夏の初め、植木鉢に見慣れない芽が出ていた。サルビア以外は苗を買って来て植えているので、何かと思い、別の鉢に植えなおして育てた。苗が大きくなってきて、昨年植えたケイトウ、日日草、マツバボタン、それに今年の春に植えた三色スミレだと分かった。ケイトウは昨年よりも大きく育ち、色も鮮やかである。これまでもこうした「ひとりばえ」があったのかも知れないが、雑草として除去してきた。
考えてみれば、次々と芽を出すランタナを鉢に移して育てているうちに70鉢にもなってしまい、さてどうしたものかと困り果てている。今年のケイトウの繁殖力から察すると、来年の初夏にはもっとたくさん芽が出てきそうだ。整然とした庭もいいけれど、私はジャングルのような庭が好きだ。マンションではそんなことは出来ない。せめて、出てきた芽はそのままにしてみようと思った。
外来種の駆除を至上命令のように言う人もいるけれど、確かにそのために生活を脅かされたりするケースもあるから一概には言えないが、そんなに神経質にならなくてもいいような気がする。地球の歴史はいつも混ざり合いだった。自らは動かないというか、動けない植物もいろんなものを媒介にして広がる。風や虫や鳥ばかりか、セイタカアワダチソウのように人間が作り出したものを媒介としたものもある。貝類にも船の底に着いて、世界中に移動したものもある。
人間もまた、移動し、そこで性交して増やしてきた。いろんな血が多く混ざり合っている国の民は優秀な人材を多く排出している。人間の移動で、動植物もかなりの数が移動した。トマトやジャガイモは南米からヨーロッパの主要食料となった。そればかりか、中東へ攻め込んだ十字軍は天然痘を持ち帰り、さらにアメリカ大陸に渡った西洋人によってアメリカ先住民にも感染させた。逆に、アメリカ先住民から梅毒をもらってきて、この性病は瞬く間に世界中に広がった。
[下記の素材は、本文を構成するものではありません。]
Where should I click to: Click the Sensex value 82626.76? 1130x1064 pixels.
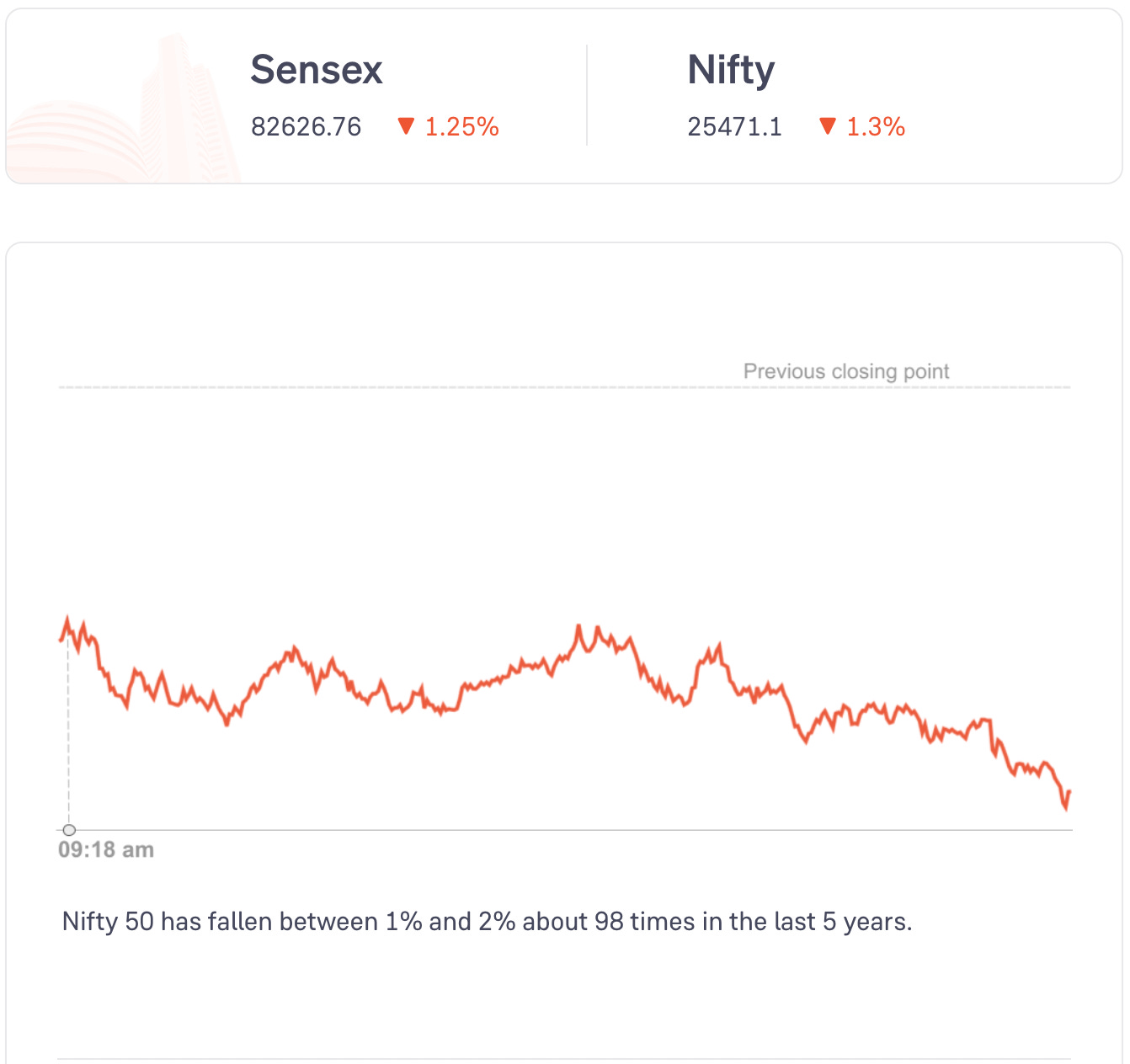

今、エボラ出血熱の危機が国際問題になっているが、これも人間社会と深く関係があるという。人々はジャングルを切り開き、農地にしたり、鉱物資源を開発したりして、眠っていたウィルスを呼び戻したという説である。外来種云々どころの問題ではないが、混合は人間社会にはつきもののようだ。庭に出て、花を眺めながら、人間はどこまでも罪深い存在だなどと呟いてみる。